----- Passage given -----

Struct VideoDecoderBuilder 

pub struct VideoDecoderBuilder { /* private fields */ }

Builder for configuring and constructing a VideoDecoder.

This struct provides a fluent interface for setting up decoder options before opening a video file. It is created by calling VideoDecoder::open().

Examples

Basic Usage

use ff_decode::VideoDecoder;

let decoder = VideoDecoder::open("video.mp4")?
    .build()?;

With Custom Format

use ff_decode::VideoDecoder;
use ff_format::PixelFormat;

let decoder = VideoDecoder::open("video.mp4")?
    .output_format(PixelFormat::Rgba)
    .build()?;

With Hardware Acceleration

use ff_decode::{VideoDecoder, HardwareAccel};

let decoder = VideoDecoder::open("video.mp4")?
    .hardware_accel(HardwareAccel::Nvdec)

----- Given material -----

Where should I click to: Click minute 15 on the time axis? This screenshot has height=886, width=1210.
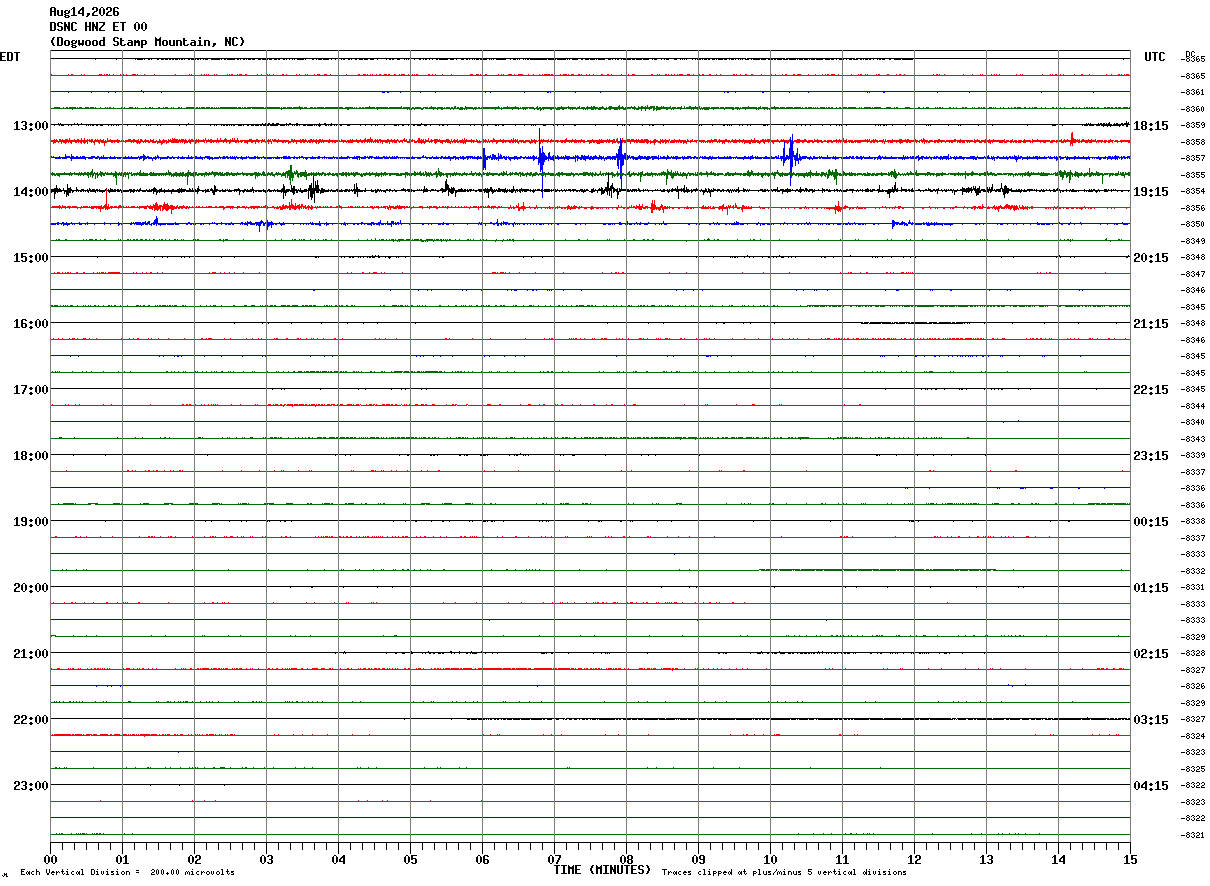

-----

→ Work to be completed:
Edit everything on the VideoDecoderBuilder page from "Builder for configuring" down to "by calling VideoDecoder::open()." so that "fluent interface" becomes "chainable interface", and give that stretch back in full. Rely on the VideoDecoderBuilder page alone for this.

→ Written response:
Builder for configuring and constructing a VideoDecoder.

This struct provides a chainable interface for setting up decoder options before opening a video file. It is created by calling VideoDecoder::open().